• [Work to be completed]:
Set down, exactly and with nothing added, the lines running from the one that holds "Viewport: 300px width, 541px height." to the final line of the records. Pictures stay out of the copy.

(Stored records)
================================

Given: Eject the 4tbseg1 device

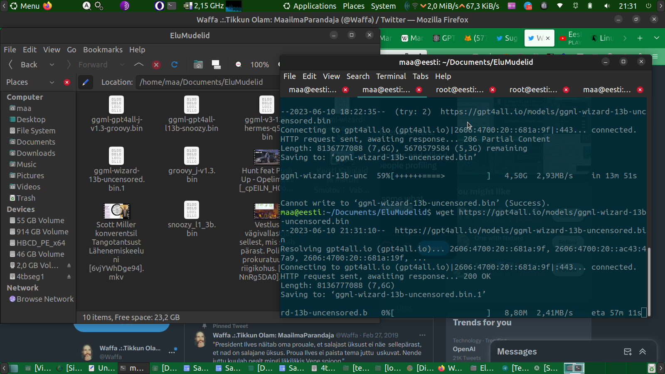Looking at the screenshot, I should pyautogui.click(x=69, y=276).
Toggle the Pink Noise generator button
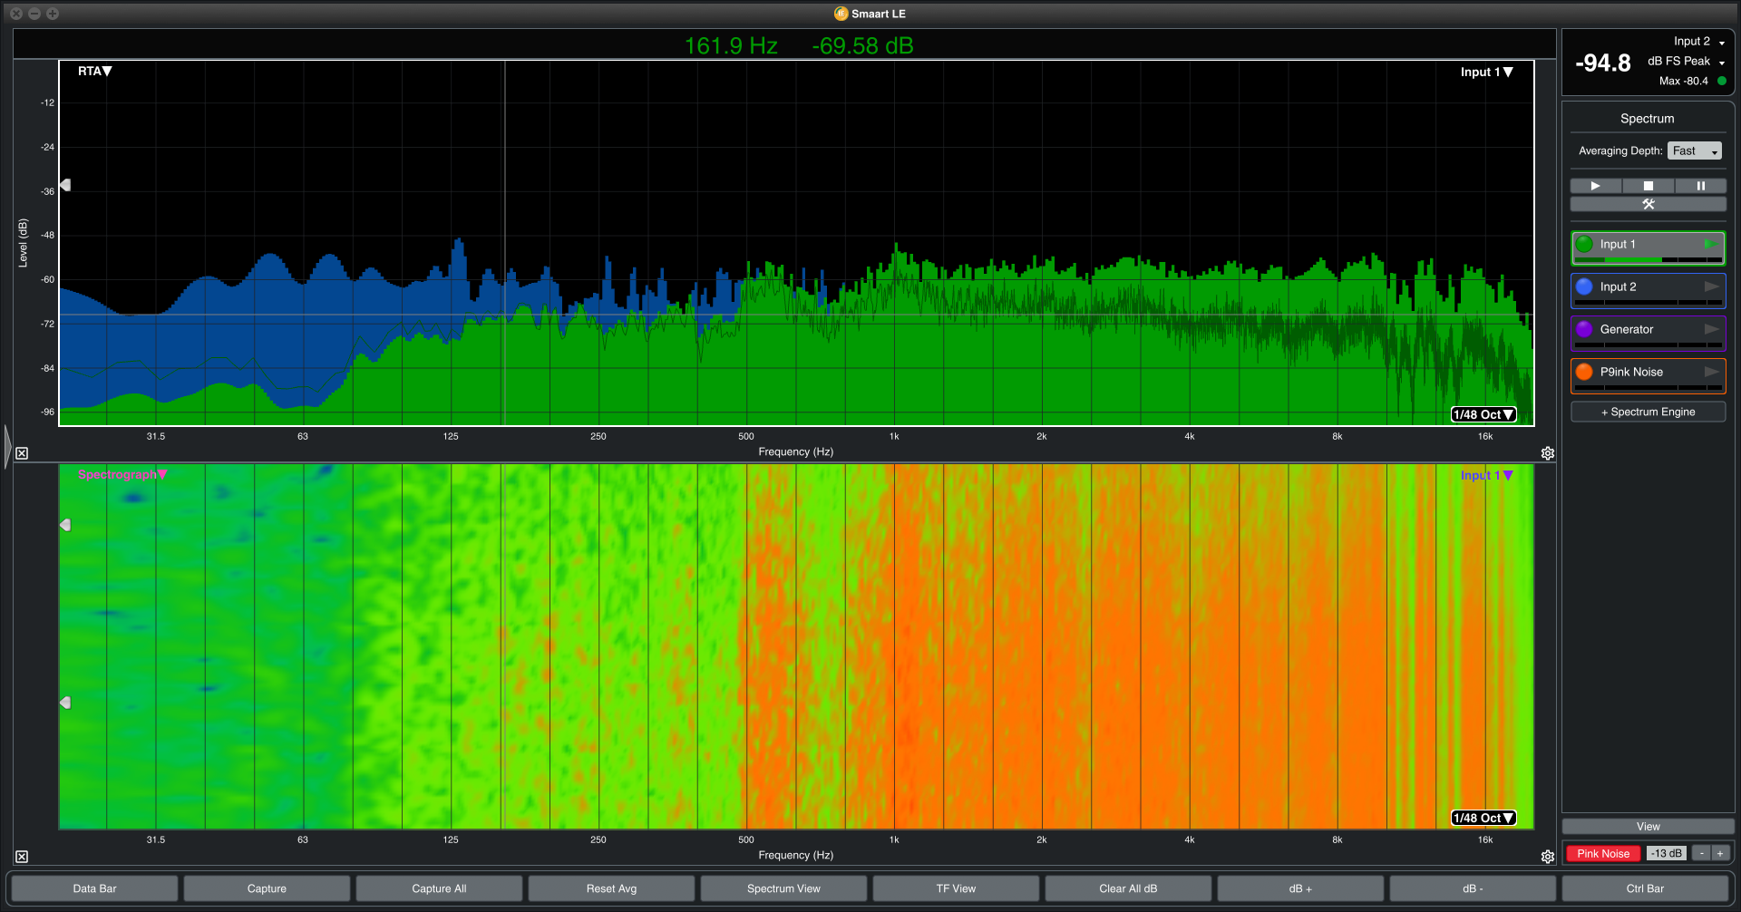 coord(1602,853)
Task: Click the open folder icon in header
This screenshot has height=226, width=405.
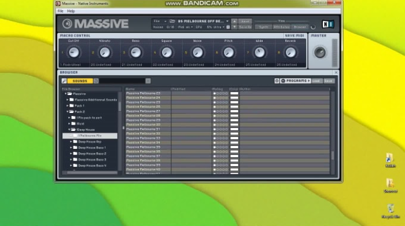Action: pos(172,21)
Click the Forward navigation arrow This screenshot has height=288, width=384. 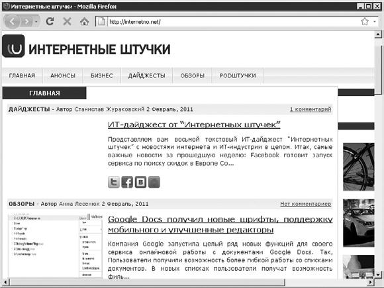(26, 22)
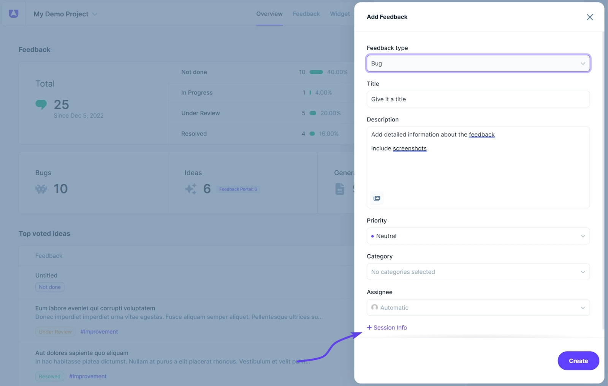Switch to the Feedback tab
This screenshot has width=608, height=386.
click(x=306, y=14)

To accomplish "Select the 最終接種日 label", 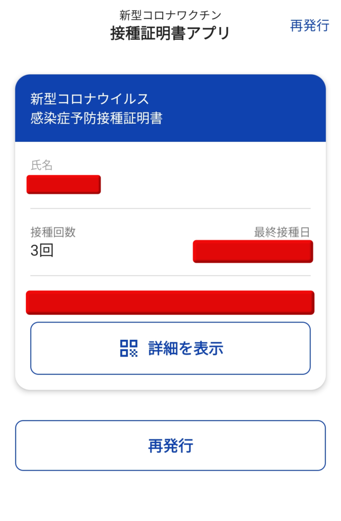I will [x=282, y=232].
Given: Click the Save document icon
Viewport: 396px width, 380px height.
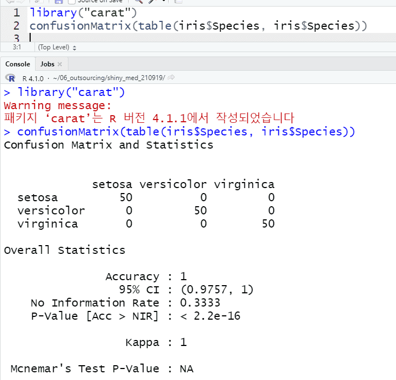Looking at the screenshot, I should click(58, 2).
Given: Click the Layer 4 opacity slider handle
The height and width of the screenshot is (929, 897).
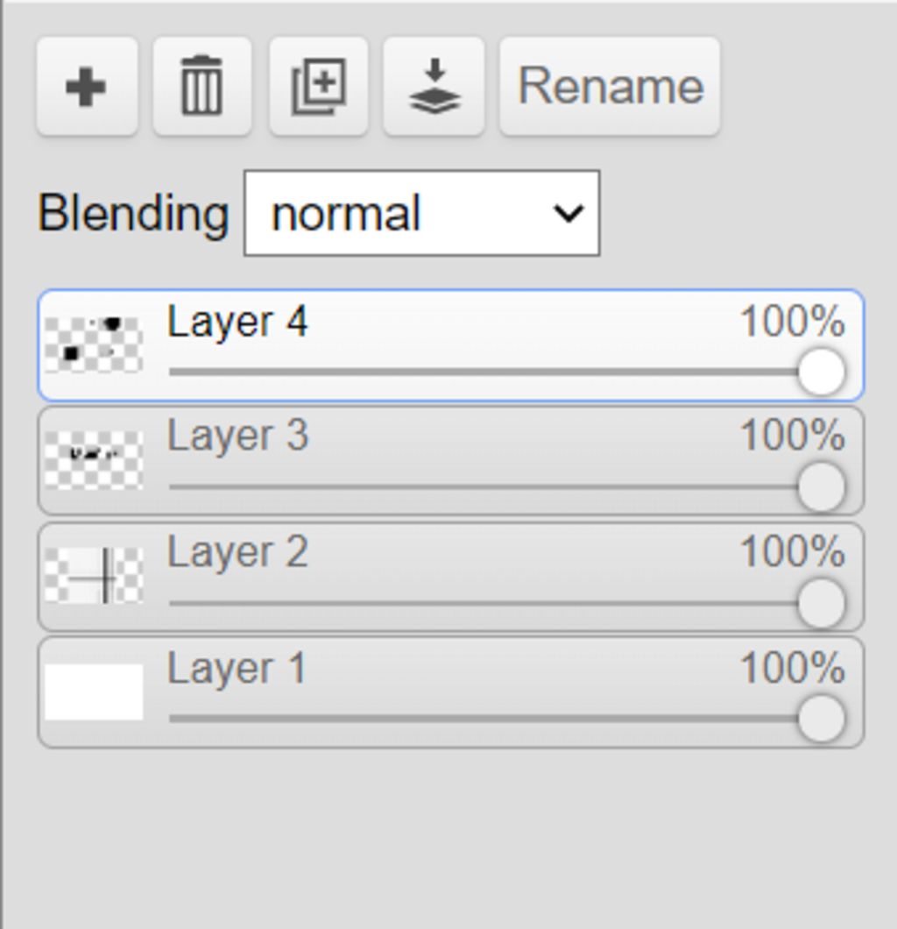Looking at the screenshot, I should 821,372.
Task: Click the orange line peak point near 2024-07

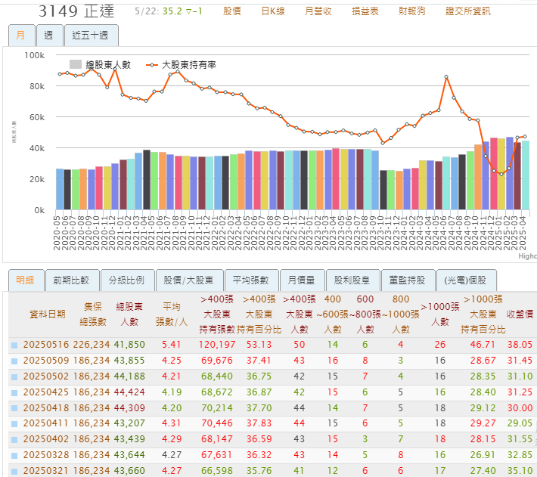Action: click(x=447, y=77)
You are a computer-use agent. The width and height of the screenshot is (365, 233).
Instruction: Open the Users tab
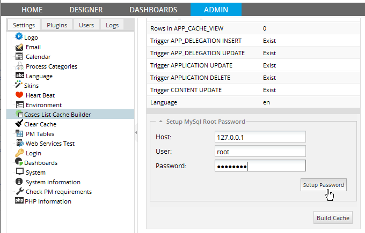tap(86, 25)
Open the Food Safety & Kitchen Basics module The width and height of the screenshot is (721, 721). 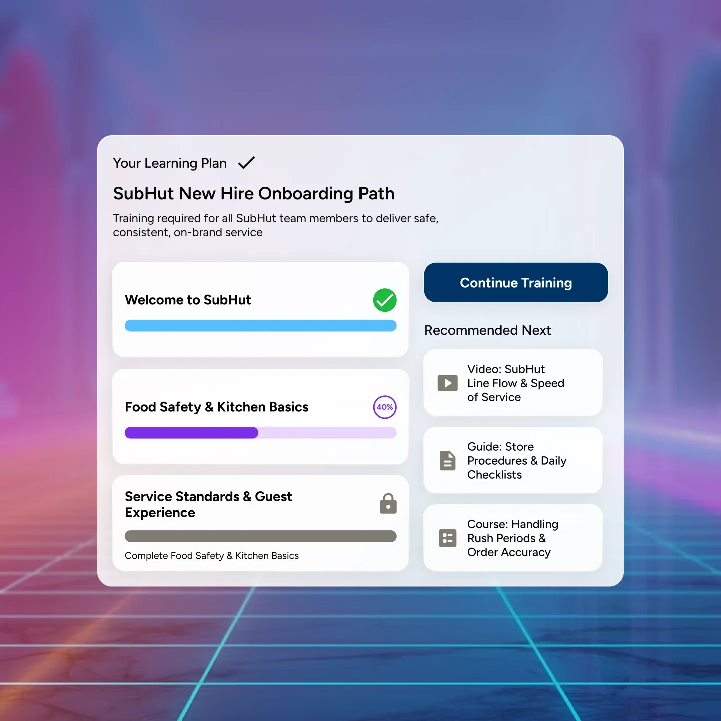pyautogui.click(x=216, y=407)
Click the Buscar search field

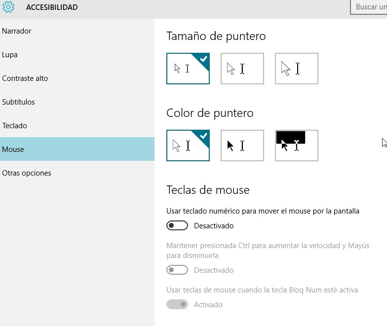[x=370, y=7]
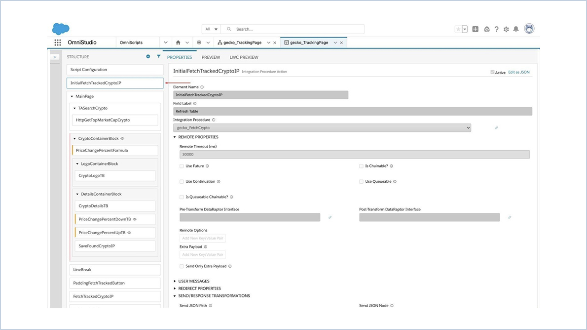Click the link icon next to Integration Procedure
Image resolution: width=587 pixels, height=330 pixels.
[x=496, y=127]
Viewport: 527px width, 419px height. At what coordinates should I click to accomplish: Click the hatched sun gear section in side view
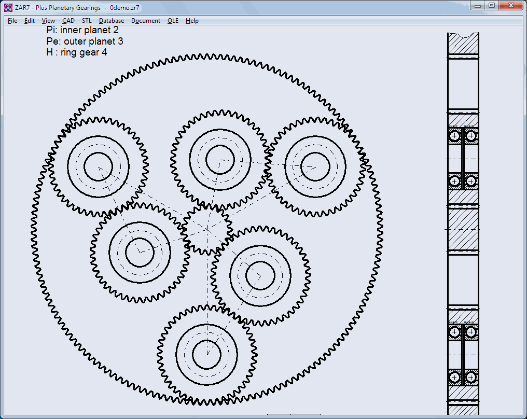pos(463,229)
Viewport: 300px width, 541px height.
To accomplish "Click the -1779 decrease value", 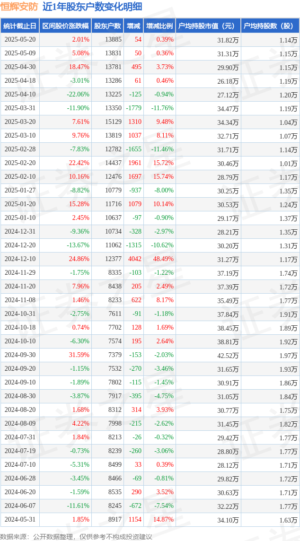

================================

• [Written response]:
Viewport: 300px width, 541px height.
To accomplish "Click the -1779 decrease value", 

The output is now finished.